Samsara (2001)
9/10
A meaningful love story in the Himalayas
1 October 2012
We are all little drops of water and our destiny is to merge with the ocean, but, meanwhile... we can do a lot of things, we have a material life! That sounds great! Do a lot of sins, uncountable mistakes every day, big ones from time to time, concerning friendship choices, direction choices, work choices, love and sex choices, food choices, marriage choices...

Some of us just look further, they are in a higher place, the Himalayas. They are able to look at the planet from its highest point. Sounds like a top accomplishment in physical life, takes a lot of spirit, but doesn't change our fate, neither our nature. As this story tells us, this special situation actually brings us closer to what we really are or are willing to be: defiant life, children in the universe, playing with gods and God, sewing provocations, conflicts and challenges, because as carnal life we become so unstable, unhappy and unquiet.

This misfortune of suffering in life - the material life - turns out to be a paradox, because it's also our primary source of pleasure and happiness. It's kind of a disgrace, pretty much describes human adventures around here..., while we quietly start missing a perfect life, the eternal life that only our spirit knows. We tend to live by the instincts of the ego. It's attractive! Ego thinks as if it were the center of the universe.
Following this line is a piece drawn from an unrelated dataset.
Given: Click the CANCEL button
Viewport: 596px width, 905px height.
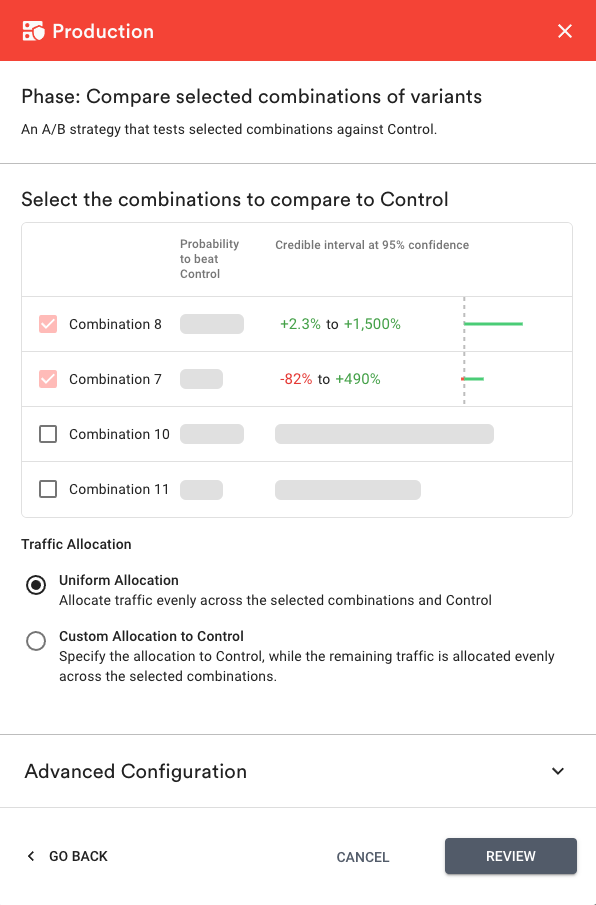Looking at the screenshot, I should pyautogui.click(x=363, y=857).
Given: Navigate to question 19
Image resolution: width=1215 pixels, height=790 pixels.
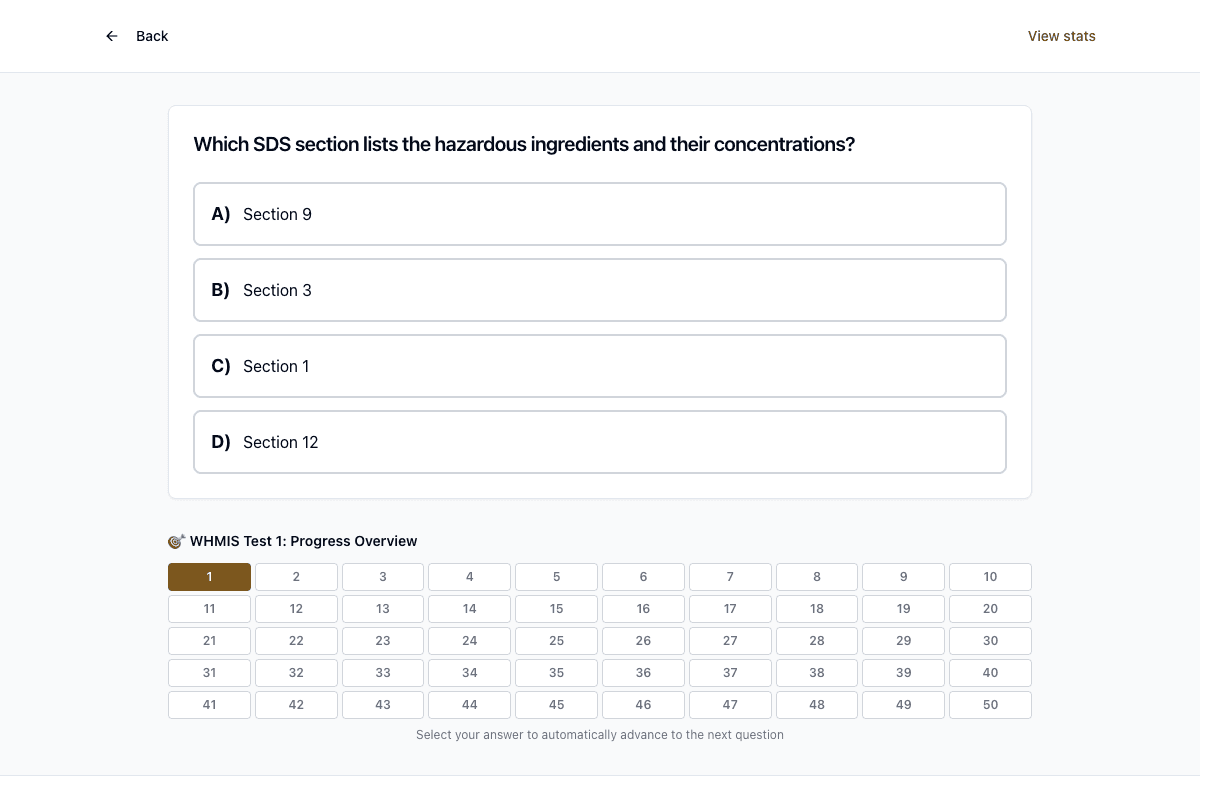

Physical life is all we've got, so let's go and get it, before someone else does! But inside we're evaluating and searching for better answers.

On our most primeval basis we live on the instincts of our ego and all we want is to seek the biggest or wildest forms of Earth pleasures, then we get stuck in all conflicts this attitude produces. This circle of secular life we are imprisoned in is called Samsara, by the Buddhist. This life in between while we are learning the ultimate truth of life, evolving from a physical to a spiritually based life. We will always have a body in this planet, or in this dimension, but our mind can learn through the errors of our material desires and experiences. Conflicts cannot be overcome until we make some better choices out of the problems we have. And that'd be the way, the direction of our spiritual life towards Nirvana.

In this movie we can see all the rebuilding of a different culture, where landscape, rhythms, preoccupations, all of them are so different from our usual life, but not the essential conflicts, they are all there, reproduced in the ascetic and very frugal eastern life of the Himalaias. A monk, practically a young Lama, Tashi, barely comes back from 3 years, 3 days, 3 months and 3 weeks of complete and almost impossible meditation, locked inside a cavern, and comes back to life with a very weird behavior, some kind of scandal in his community, because he starts to miss the most basic thing of material life: he starts to desire women and to dream of them, and it gets worse when he meets Pema, because then a love story begins.

That's a big disappointment for his masters and he is sent back to secular life, for a proof of his true wishes and calls. That brings together the whole chain of conflicts we the ordinary people have. Notice that in this particular prism there are no powerful, rich our famous people, everyone is ordinary because they live by their ambition and greed and expectations. We have to get used to this different rhythm and language of the East, the way the story has to be told, the whole scenery, so we can think about a possible or not possible balance in our life. Everybody has its karma, so it's a different answer to each one of us.

In this story we can see also other problems, like male and female basic attitudes and visions, basic relation problems among people, families, couples and lovers. The market competition, the love dispute, the inner doubts, the reactions and answers we usually give or not. A silent battle between ego and spirit that dominates our mind all the time; the choices we must make and the understanding we should learn. But this challenge of existence is given to us also through a female view, the perspective of Yoshadara, the wife of Sidarda, the prince who became the Buddah, and that comes from Pema, the female character.

If we cannot find the balance of our life and find our answers we will be back to try again, that's Samsara, if we don't reach Nirvana; a beautiful movie and an a very good idea for discussion. Are we ready to go straight to the "ocean"? Can we reach Nirvana without doing everything we have to do in Samsara? Would life have any meaning if we didn't have our mistakes to learn from them? Should we just embrace our carnal life and bring it to all extremes, forgetting all about essence, spirit and evolution of our souls and hearts?